Below this line is a set of entries; quote exactly the lines from the line that contains "The height and width of the screenshot is (383, 395)." to the line that contains "Show the calendar", both lines included.
----
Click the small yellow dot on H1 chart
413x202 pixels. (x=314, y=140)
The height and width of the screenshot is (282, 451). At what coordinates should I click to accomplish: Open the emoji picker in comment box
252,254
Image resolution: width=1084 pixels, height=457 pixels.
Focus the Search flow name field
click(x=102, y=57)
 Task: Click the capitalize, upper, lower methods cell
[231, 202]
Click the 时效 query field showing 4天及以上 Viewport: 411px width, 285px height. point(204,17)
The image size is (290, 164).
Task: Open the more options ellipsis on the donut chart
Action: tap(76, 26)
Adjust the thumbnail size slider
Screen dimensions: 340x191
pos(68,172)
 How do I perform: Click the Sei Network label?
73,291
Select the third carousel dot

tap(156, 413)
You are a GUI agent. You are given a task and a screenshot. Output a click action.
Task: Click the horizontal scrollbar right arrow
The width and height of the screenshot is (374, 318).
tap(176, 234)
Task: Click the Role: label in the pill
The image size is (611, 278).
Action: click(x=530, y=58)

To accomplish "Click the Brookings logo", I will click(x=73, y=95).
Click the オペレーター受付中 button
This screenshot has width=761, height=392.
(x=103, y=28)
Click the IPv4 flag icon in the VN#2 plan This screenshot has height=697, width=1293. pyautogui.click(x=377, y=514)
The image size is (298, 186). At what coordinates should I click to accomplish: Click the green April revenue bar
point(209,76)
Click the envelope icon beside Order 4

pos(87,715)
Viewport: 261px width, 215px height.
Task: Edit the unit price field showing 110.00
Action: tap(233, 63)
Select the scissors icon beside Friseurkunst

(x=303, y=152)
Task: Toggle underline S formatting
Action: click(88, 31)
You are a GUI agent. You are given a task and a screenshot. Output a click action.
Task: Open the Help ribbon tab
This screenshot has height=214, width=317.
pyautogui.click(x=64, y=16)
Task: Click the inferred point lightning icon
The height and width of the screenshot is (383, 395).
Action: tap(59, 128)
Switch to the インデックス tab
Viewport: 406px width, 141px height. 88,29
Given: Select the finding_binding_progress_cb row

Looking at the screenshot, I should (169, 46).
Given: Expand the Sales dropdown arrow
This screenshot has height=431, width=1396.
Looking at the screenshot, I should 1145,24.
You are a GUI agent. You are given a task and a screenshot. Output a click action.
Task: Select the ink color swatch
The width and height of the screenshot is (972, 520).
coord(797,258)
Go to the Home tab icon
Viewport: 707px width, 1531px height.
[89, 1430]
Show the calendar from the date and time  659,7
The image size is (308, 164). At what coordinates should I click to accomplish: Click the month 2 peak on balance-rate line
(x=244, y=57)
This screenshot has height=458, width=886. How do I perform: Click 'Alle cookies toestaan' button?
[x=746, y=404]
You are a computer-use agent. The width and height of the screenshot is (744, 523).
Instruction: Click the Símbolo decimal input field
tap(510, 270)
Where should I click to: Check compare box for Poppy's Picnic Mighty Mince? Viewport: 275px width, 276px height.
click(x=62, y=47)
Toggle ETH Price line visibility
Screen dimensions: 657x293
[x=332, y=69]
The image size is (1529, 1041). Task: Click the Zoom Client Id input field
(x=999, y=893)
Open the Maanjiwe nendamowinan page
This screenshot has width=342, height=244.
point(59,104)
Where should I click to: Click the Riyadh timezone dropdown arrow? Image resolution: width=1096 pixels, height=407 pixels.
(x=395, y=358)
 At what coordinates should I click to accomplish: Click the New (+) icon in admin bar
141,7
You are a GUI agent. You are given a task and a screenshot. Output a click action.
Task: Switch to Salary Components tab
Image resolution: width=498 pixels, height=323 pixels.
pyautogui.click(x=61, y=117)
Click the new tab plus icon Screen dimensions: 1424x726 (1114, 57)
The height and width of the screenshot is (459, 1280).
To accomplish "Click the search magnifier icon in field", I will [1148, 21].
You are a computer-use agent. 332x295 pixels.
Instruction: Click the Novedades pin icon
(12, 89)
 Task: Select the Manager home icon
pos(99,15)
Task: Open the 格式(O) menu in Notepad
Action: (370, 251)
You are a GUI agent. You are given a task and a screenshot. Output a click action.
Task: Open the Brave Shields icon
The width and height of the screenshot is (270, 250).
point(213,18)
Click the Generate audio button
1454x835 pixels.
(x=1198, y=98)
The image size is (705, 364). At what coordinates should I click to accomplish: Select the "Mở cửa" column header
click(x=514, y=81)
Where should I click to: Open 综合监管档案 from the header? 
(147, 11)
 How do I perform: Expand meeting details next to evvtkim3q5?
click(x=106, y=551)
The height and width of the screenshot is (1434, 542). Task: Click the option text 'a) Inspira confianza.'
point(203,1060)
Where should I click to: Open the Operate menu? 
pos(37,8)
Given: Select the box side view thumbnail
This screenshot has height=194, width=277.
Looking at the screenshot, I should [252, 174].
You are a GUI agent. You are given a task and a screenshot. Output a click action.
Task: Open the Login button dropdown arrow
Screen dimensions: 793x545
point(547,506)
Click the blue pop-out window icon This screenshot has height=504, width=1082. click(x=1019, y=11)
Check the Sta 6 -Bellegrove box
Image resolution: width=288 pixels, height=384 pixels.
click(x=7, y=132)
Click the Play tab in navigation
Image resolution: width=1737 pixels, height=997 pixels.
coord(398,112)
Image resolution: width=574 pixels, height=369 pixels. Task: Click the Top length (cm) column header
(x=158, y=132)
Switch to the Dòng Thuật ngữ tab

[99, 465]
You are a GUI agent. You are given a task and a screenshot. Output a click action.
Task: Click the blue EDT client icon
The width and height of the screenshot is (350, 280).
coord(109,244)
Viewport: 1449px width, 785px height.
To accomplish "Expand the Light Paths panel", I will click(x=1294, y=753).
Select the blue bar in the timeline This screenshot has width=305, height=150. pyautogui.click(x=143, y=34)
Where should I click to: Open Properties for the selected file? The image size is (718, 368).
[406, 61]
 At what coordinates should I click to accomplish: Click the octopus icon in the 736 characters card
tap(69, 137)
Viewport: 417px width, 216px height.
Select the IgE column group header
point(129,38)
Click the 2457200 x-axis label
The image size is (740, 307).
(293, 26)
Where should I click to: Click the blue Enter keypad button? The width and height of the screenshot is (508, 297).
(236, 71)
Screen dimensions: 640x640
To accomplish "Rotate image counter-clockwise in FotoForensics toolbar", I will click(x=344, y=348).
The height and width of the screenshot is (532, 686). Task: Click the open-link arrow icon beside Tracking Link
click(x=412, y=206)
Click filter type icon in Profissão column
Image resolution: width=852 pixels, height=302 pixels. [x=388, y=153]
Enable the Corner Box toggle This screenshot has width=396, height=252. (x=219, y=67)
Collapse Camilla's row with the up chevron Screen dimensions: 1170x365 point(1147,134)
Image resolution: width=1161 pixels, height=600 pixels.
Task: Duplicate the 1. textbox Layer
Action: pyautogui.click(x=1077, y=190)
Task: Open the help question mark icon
----
**ANSWER BELOW**.
The height and width of the screenshot is (383, 395).
Action: tap(59, 128)
Switch to the インデックス tab
Viewport: 406px width, 141px height. 88,29
Given: Select the finding_binding_progress_cb row

Looking at the screenshot, I should (169, 46).
Given: Expand the Sales dropdown arrow
This screenshot has height=431, width=1396.
Looking at the screenshot, I should 1145,24.
You are a GUI agent. You are given a task and a screenshot. Output a click action.
Task: Select the ink color swatch
The width and height of the screenshot is (972, 520).
coord(797,258)
Go to the Home tab icon
Viewport: 707px width, 1531px height.
[89, 1430]
Show the calendar from the date and time  659,7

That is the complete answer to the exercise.